WHAT TO PRODUCE -> Reproduce everything from the start of the records down to and including the line containing "Image resolution: width=709", word for word.
— BEGIN MATERIAL FOR THE TASK —
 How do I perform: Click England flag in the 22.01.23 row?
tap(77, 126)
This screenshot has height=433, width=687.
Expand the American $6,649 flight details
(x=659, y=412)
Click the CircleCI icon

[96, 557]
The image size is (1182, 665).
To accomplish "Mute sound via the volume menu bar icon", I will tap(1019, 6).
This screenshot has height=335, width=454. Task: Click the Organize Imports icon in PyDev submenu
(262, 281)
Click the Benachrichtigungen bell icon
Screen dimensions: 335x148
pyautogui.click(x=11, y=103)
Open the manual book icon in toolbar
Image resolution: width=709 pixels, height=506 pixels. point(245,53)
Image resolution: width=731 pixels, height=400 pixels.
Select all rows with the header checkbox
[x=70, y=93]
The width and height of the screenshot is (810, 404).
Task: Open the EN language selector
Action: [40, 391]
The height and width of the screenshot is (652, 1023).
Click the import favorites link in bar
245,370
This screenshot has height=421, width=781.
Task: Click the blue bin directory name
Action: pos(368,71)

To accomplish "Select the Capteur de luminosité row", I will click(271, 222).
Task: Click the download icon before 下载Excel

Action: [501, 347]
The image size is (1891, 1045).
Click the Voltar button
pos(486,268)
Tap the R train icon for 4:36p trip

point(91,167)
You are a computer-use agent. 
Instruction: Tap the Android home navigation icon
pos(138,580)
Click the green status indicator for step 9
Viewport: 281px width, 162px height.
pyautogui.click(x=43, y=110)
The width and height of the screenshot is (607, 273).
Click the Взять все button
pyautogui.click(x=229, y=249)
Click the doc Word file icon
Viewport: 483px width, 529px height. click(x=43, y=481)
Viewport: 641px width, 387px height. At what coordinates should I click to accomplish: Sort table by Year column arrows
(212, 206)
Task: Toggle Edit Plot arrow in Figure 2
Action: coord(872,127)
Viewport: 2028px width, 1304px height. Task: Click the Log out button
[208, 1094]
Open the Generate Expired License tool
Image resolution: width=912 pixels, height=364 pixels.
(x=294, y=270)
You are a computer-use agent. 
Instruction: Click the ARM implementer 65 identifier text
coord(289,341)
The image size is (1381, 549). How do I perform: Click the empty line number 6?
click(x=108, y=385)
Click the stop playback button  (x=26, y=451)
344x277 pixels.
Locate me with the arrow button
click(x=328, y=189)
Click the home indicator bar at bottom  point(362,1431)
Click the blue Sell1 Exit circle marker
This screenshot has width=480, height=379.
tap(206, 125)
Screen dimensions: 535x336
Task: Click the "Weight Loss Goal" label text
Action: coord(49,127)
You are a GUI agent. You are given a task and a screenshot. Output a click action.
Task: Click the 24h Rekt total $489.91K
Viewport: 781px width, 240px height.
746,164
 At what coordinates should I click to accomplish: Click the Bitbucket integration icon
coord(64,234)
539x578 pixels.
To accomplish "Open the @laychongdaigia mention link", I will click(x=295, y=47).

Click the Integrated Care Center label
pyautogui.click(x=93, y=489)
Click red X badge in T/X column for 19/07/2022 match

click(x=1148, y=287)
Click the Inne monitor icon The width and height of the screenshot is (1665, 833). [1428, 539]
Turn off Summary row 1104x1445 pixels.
— END MATERIAL FOR THE TASK —
TASK SOLUTION ->
 How do I perform: Click England flag in the 22.01.23 row?
tap(77, 126)
This screenshot has height=433, width=687.
Expand the American $6,649 flight details
(x=659, y=412)
Click the CircleCI icon

[96, 557]
The image size is (1182, 665).
To accomplish "Mute sound via the volume menu bar icon", I will tap(1019, 6).
This screenshot has height=335, width=454. Task: Click the Organize Imports icon in PyDev submenu
(262, 281)
Click the Benachrichtigungen bell icon
Screen dimensions: 335x148
pyautogui.click(x=11, y=103)
Open the manual book icon in toolbar
Image resolution: width=709 pixels, height=506 pixels. point(245,53)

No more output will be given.